The library is built around explicit behavior: supported operations return structured results, unsupported behavior fails visibly, and public molecule transforms are explicit about whether they return new values or mutate in place.

COSMolKit is designed for array-oriented structural data access, keeping molecular data efficient and natural for NumPy, PyTorch, and model-building workflows.

Documentation

Python documentation: https://kit.cosmol.org/
Rust crate notes: crates/cosmolkit/README.md

Installation

pip install cosmolkit

Core Concepts

Value-style molecules: methods such as with_hydrogens(), without_hydrogens(), with_kekulized_bonds(), and with_2d_coordinates() return new molecule values.
Explicit mutation: in-place Molecule operations always end with _. The trailing underscore has no other public Molecule meaning.
Explicit errors: invalid input and unsupported behavior are surfaced as errors instead of silent fallbacks.
Batch-native processing: MoleculeBatch keeps input order, supports structured per-record failures, and can run batch transforms and exports with configurable parallelism.
Array-friendly data access: coordinates, bounds matrices, fingerprints, and graph features are exposed in forms that fit Python numerical workflows.
Source-backed 3D workflows: conformer generation and UFF/MMFF optimization are available through the public Python API.

Value-Style Transformations

Normal molecule operations return new objects and do not mutate their inputs. This follows the same explicit-dataflow direction as modern dataframe libraries: users can reason about each transformation as a new value while COSMolKit can share unchanged internal storage efficiently.

from cosmolkit import Molecule

mol = Molecule.from_smiles("CCO")
mol_h = mol.with_hydrogens()

assert mol is not mol_h

Python Quick Start

from cosmolkit import Molecule, MoleculeBatch

mol = Molecule.from_smiles("c1ccccc1O")
mol_2d = mol.with_2d_coordinates()

print(mol_2d.to_smiles())
print(mol_2d.coordinates_2d())

mol_3d = mol.with_hydrogens().with_3d_conformer()
print(mol_3d.coordinates_3d().shape)

svg = mol_2d.to_svg(width=400, height=300)
mol_2d.write_png("phenol.png", width=400, height=300)
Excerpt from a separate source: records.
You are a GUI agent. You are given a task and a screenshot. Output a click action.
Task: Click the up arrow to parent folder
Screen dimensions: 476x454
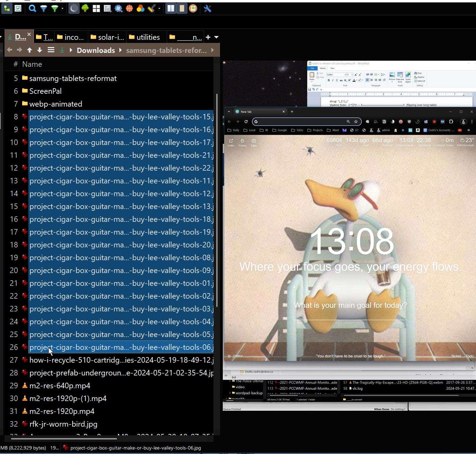point(30,50)
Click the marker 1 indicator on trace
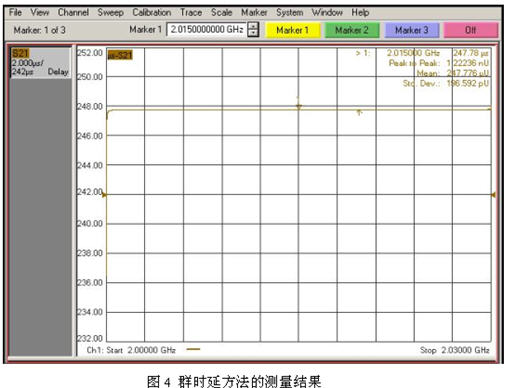The width and height of the screenshot is (515, 388). 299,106
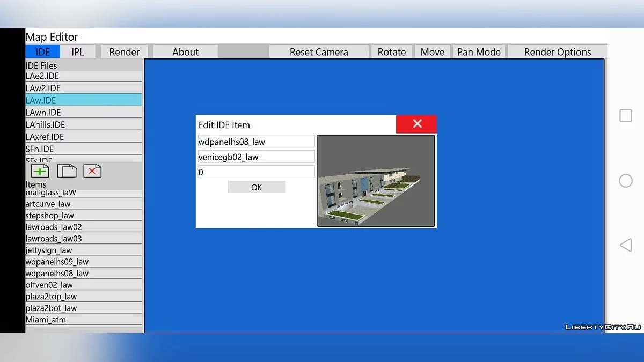Open the About menu item
This screenshot has width=644, height=362.
185,52
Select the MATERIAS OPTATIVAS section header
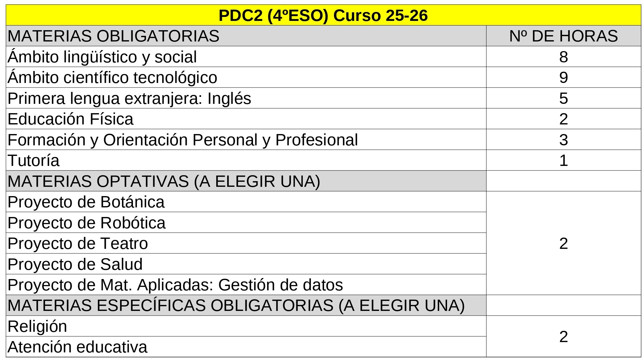 click(246, 181)
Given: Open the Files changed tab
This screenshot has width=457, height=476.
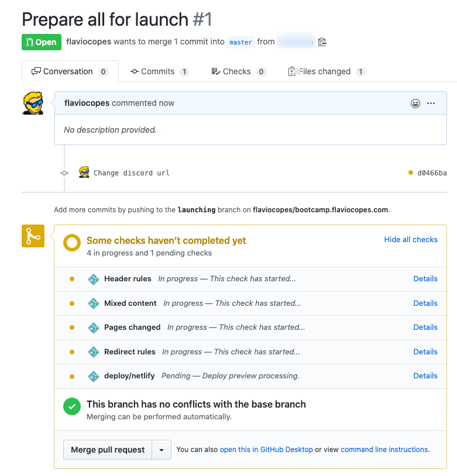Looking at the screenshot, I should coord(326,71).
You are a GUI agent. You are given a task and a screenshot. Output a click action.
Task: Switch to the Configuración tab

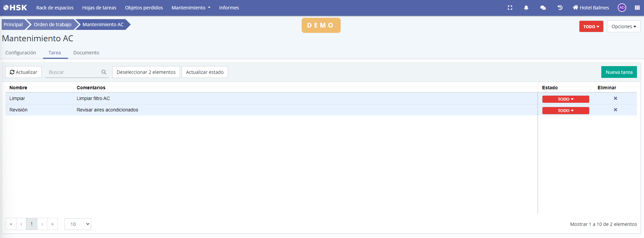pyautogui.click(x=21, y=53)
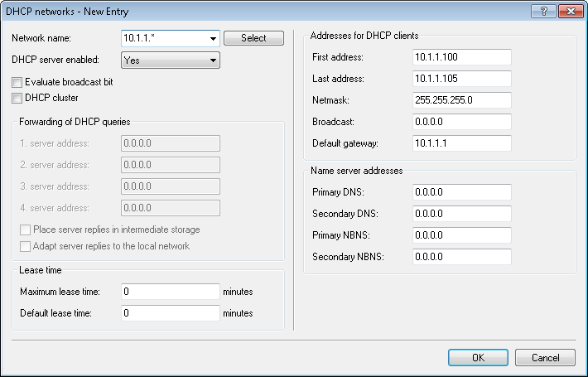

fp = mol.fingerprint_morgan(radius=2, n_bits=2048)
print(fp.on_bits())

batch = (
    MoleculeBatch.from_smiles_list(
        ["CCO", "c1ccccc1", "CC(=O)O"],
        sanitize=True,
        errors="keep",
    )
    .with_parallel_jobs(8)
    .with_progress_bar(False)
)

prepared = batch.with_hydrogens(errors="keep").with_2d_coordinates(errors="keep")
print(prepared.valid_mask())
print(prepared.to_smiles_list())

prepared.to_images(
    "molecule_images",
    format="png",
    size=(300, 300),
    errors="keep",
    filenames=["ethanol", "benzene", "acetate"],
)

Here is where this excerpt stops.